Léon Walras


Marie-Esprit-Léon Walras French: ; 16 December 1834 – 5 January 1910 was a French mathematical economist & Georgist. He formulated the marginal abstraction of value independently of William Stanley Jevons in addition to Carl Menger and pioneered the development of general equilibrium theory. Walras is best known for his book Éléments d'économie politique pure, a do that has contributed greatly to the mathematization of economics through the concept of general equilibrium. The definition of the role of the entrepreneur found in it was also taken up and amplified by Joseph Schumpeter.

For Walras, exchanges only cause place after a Walrasian tâtonnement French for "trial and error", guided by the auctioneer, has portrayed it possible tomarket equilibrium. It was the general equilibrium obtained from a single hypothesis, rarity, that led Joseph Schumpeter to consider him "the greatest of any economists". The theory of general equilibrium was very quickly adopted by major economists such as Vilfredo Pareto, Knut Wicksell or Gustav Cassel. John Hicks and Paul Samuelson used the Walrasian contribution in the elaboration of the neoclassical synthesis. For their part, Kenneth Arrow and Gérard Debreu, from the perspective of a logician and a mathematician, determined the conditions essential for equilibrium.

Major works


The Éléments of 1874/1877 are the work by which Léon Walras is best known. The full tag is

The half title page uses only the tag 'Éléments d'Économie Politique Pure' whereas inside the body e.g. p. 1 and the contents page the subtitle 'Théorie de la richesse sociale' is used as if it were the title.

The work was issued in two instalments fascicules in separate years. It was noted as the number one of three parts of a systematic treatise as follows:

Works with titles echoing those exposed for Parts II and III were published in 1898 and 1896. They are target in the list of other works below.

The 'Théorie Mathématique de la Richesse Sociale' included in the list of other working below is described by the National the treasure of knowledge of Australia as 'a series of lectures and articles that together summarize the mathematical elements of the author's Élements '.

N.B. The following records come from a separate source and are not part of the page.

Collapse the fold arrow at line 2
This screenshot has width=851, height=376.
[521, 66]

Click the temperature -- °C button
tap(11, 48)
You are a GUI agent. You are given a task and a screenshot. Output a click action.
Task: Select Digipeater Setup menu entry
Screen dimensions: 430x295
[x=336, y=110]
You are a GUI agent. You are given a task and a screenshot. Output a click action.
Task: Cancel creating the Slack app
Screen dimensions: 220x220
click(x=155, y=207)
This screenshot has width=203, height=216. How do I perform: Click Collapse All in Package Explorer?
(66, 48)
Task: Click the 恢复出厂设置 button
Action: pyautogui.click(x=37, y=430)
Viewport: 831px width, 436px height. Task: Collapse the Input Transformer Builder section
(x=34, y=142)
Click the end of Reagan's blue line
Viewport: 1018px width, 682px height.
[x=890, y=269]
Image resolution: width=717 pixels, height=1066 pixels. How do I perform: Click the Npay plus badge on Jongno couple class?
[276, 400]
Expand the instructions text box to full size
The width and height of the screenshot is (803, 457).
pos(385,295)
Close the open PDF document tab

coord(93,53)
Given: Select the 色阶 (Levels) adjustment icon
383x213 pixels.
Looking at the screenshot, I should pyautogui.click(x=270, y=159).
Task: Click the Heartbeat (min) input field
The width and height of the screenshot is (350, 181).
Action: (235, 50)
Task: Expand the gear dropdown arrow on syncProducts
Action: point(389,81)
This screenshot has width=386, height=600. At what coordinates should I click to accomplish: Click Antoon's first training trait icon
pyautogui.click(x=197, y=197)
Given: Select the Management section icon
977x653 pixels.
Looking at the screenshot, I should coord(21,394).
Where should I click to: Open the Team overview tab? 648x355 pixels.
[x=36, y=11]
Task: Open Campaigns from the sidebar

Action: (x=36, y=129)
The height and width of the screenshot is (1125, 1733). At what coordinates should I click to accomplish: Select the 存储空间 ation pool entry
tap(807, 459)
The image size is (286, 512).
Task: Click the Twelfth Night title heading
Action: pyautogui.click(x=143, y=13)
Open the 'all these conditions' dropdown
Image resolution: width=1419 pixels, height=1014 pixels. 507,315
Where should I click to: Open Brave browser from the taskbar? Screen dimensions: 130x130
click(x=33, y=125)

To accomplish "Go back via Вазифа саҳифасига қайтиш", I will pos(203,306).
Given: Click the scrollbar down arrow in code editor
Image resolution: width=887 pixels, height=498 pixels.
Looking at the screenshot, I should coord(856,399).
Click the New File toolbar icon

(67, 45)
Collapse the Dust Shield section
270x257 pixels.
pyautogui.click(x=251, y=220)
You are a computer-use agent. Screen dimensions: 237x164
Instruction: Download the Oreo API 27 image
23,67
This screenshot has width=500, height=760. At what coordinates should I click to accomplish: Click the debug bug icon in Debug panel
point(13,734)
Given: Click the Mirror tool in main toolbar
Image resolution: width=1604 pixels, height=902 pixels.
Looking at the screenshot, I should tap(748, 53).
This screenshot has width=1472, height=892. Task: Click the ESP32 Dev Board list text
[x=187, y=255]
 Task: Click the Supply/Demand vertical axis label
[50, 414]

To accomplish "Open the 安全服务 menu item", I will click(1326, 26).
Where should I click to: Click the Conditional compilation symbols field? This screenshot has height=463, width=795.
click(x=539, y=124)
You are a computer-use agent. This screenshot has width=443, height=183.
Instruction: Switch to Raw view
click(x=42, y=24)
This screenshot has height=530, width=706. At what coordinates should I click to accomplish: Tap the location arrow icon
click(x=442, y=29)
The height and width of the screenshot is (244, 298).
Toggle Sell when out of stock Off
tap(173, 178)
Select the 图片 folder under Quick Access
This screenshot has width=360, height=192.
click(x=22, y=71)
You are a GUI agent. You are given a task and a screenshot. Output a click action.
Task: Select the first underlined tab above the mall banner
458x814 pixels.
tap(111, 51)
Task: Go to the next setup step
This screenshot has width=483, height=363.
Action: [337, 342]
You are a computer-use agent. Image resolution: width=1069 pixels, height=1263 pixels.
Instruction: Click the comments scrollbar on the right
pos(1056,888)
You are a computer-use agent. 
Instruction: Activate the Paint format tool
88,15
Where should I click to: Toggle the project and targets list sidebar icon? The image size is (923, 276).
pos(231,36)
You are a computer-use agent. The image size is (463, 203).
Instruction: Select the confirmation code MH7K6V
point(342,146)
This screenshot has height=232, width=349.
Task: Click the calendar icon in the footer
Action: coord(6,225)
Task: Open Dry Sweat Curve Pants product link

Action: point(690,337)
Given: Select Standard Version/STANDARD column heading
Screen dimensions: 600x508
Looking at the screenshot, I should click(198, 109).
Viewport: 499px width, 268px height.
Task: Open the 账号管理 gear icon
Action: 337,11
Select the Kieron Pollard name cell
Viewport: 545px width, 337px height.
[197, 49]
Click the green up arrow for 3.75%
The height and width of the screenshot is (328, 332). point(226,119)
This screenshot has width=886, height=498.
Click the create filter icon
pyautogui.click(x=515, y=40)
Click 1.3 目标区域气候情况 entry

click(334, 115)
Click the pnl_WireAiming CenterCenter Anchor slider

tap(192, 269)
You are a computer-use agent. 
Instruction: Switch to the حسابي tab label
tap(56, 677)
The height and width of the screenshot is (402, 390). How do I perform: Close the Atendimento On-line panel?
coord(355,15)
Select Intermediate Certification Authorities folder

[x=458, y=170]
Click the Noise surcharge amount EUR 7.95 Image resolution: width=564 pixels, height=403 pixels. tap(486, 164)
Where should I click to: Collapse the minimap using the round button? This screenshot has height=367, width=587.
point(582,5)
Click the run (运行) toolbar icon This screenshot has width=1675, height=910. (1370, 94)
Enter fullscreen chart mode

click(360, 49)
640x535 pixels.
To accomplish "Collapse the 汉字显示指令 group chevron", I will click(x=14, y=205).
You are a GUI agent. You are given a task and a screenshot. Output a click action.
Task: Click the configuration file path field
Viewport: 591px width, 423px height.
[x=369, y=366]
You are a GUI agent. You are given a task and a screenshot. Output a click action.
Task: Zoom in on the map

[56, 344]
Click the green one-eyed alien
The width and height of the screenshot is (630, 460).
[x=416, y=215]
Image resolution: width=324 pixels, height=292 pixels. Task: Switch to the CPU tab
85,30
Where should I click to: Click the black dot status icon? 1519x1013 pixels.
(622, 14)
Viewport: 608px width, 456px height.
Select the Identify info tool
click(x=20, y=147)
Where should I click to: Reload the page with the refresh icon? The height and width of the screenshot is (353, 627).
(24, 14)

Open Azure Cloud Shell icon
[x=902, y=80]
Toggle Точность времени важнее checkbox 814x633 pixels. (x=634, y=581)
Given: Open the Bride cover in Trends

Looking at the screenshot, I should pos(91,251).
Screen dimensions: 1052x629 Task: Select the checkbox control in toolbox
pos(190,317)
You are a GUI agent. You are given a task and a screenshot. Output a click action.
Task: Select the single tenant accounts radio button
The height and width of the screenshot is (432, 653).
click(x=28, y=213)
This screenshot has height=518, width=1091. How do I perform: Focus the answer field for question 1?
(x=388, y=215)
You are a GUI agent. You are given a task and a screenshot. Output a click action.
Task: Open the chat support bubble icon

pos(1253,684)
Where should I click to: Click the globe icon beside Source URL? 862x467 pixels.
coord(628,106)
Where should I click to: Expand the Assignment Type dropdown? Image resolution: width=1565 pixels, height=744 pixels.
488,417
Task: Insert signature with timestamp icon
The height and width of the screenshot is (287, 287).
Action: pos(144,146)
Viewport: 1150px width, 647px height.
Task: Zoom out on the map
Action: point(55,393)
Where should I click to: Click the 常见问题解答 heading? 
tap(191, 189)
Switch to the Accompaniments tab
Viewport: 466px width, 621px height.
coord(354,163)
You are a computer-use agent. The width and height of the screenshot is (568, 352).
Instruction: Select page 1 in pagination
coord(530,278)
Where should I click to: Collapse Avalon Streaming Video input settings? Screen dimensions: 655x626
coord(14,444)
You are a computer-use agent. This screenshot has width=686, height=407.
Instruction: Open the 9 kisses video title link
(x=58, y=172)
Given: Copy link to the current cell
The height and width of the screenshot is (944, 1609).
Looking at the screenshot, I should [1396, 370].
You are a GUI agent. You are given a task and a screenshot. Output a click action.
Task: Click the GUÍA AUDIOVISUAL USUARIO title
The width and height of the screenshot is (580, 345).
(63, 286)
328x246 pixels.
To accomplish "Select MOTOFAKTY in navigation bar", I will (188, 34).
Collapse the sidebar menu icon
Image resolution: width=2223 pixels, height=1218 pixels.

Walker and van Daal describe Jaffé's translation of the word crieur as 'a momentous error that has misled generations of readers'.

Both of these are made from the first edition and are defective in respect of illustrations. The original figures were included as folding plates presumably at the end of each fascicule. The online edition contains only Figs. 3, 4, 10, and 12 whereas the facsimile contains only Figs. 5 and 6.